Really? Thirty years of folk masses and clown masses and hip-hop masses and rave masses, and it's only now we've discovered that the prayer book is getting in the way?

I wish I could say that it was astonishing to hear this stuff, but it seems that the downfall of the Episcopal Church is going lie not in sex, but in the overwhelming urge to demolish the one thing that gave us any unity: the Book of Common Prayer. Thus it was drearily unsurprising that convention liturgies read anything but "it is right to give him thanks and praise"; some sullen, hidden vein of traditionalism in me want to say that it is their own damn fault for getting rid of the certified patriarchy-free response used from 1549 to 1928.
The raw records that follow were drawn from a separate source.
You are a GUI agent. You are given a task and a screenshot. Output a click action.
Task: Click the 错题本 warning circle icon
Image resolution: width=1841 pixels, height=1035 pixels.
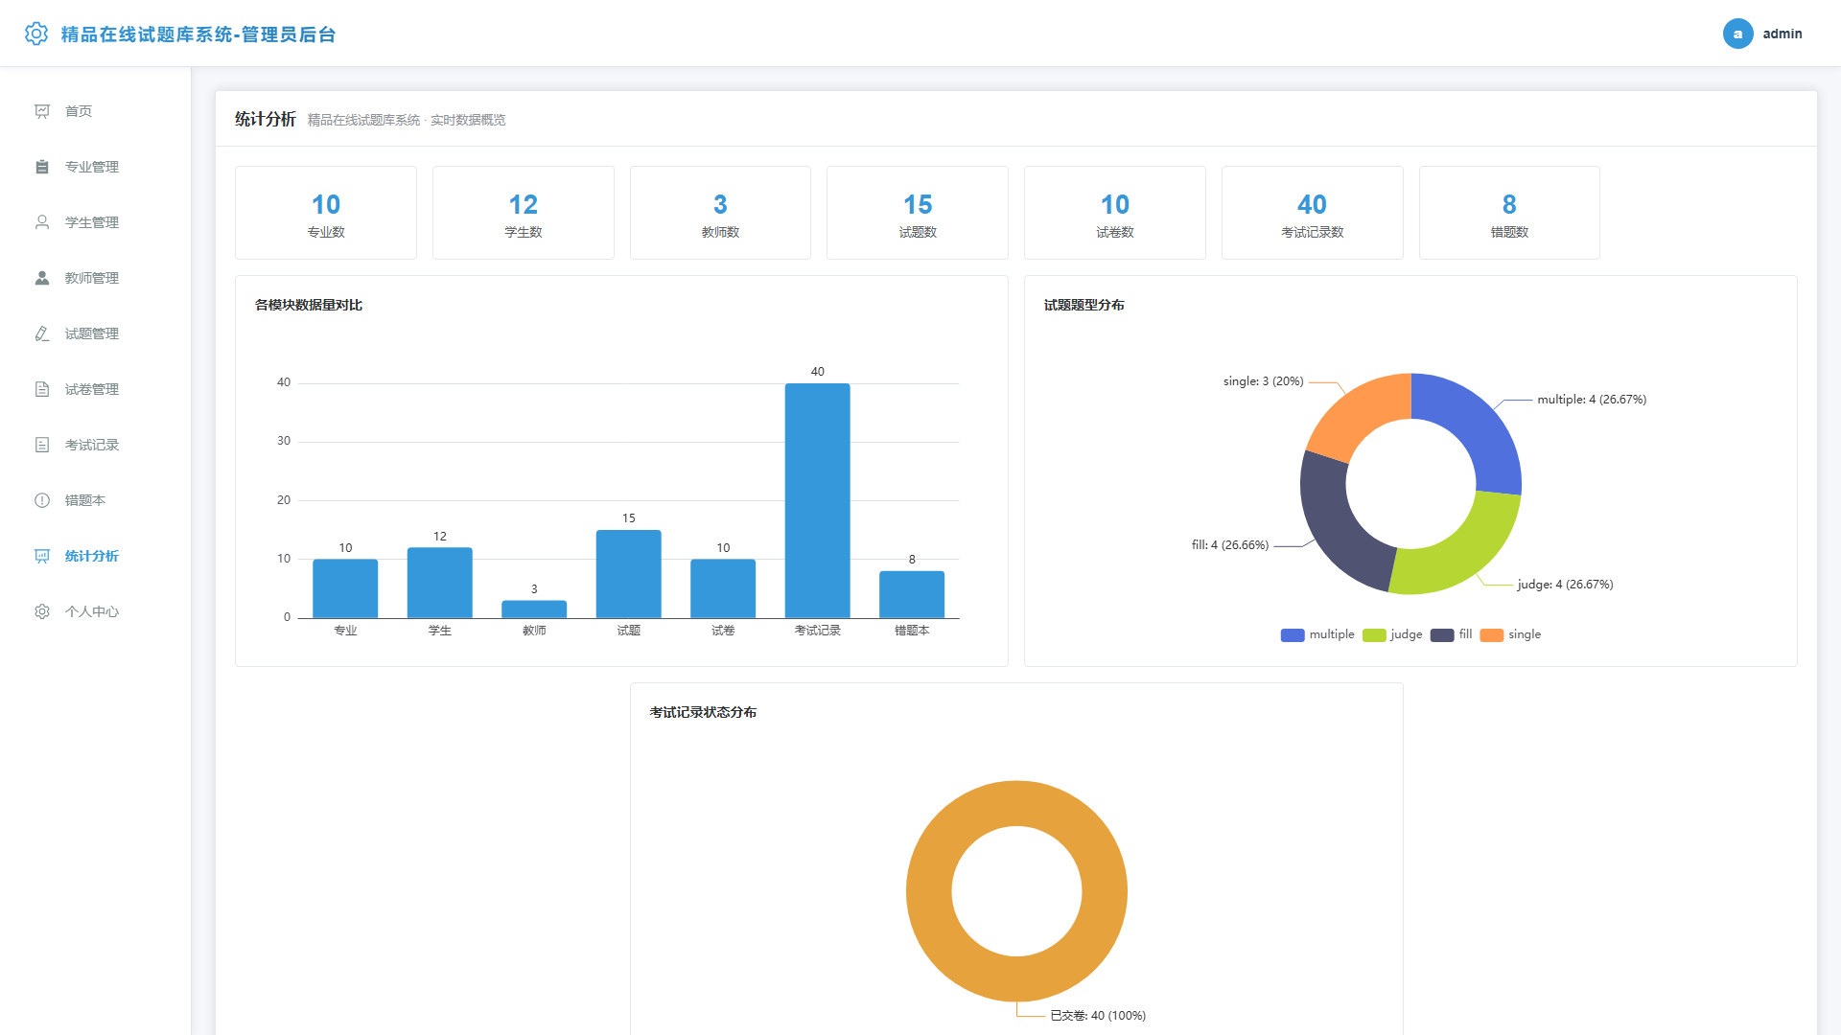click(42, 500)
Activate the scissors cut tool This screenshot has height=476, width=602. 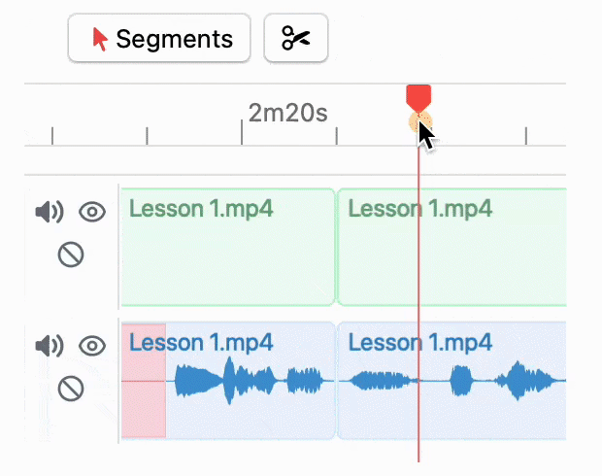pyautogui.click(x=296, y=39)
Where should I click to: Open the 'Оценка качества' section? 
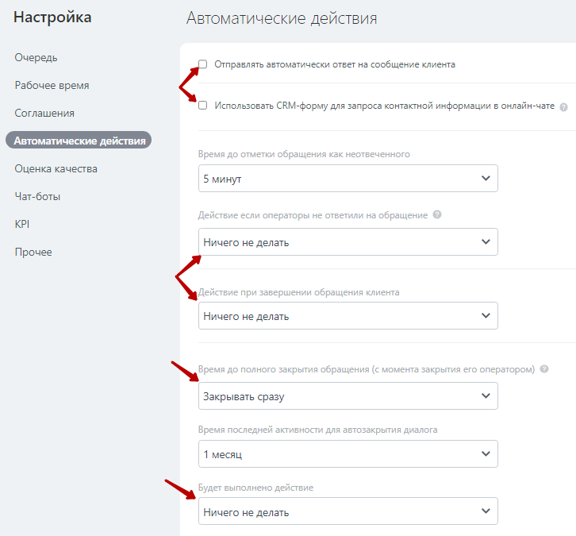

But let's go back to that word:

PATRIARCHY


I have to join with those who question the judgement of young adults who WANT to go to church conventions. Young people who would rather inflict all that bloviation on themselves, when they could be out copulating or tipping cows or doing almost anything else, surely need to reexamine their priorities. That dreary work should be left to their tired and jaded elders, who have already put decades of office work and parenting under their belts. But they point to what seems to be a very common belief: that church must be made juvenile in order for it to survive.

That's the real message of all the clown/rave/hip-hop/folk masses. And while I am not a Rite I partisan, there are times when Rite II retreats from a clean, modern language into childishness. But the problem with this is that (duh) people grow up. I did so prematurely, I suppose. I went to an Episcopal boarding school with a very high (in the church sense) standard of ritual, so all the "relevant" mid-week services we were sentenced to produce seemed impossibly dated once I set foot in college. (Indeed, the whole "hold hands around the altar" communion schtick of the chaplaincy seemed, in 1978, to be an embarrassing hangover of the '60s. And it's still with us.)

And here it is, thirty years later, and in a year I'll have a son in high school. And I think of those young women at general convention, and I wonder whether a service for their teenage children will be keeping them in church when I'm a white-haired elder. And my thirteen year old son, sitting next to me, informs me that he does not think that the BCP is hard to understand. Of course, his throwback of a father has already corrupted him.

Rev. Speller's words fly in the face of decades of Anglican practice. The BCP liturgy, unbowdlerized and even unmodernized, has proven adaptable to services from church camp eucharists to evensong of the highest music standard.

The last thing the church needs is to even think of revising the prayer book. There are certainly changes which ought to be made, but now is not the time.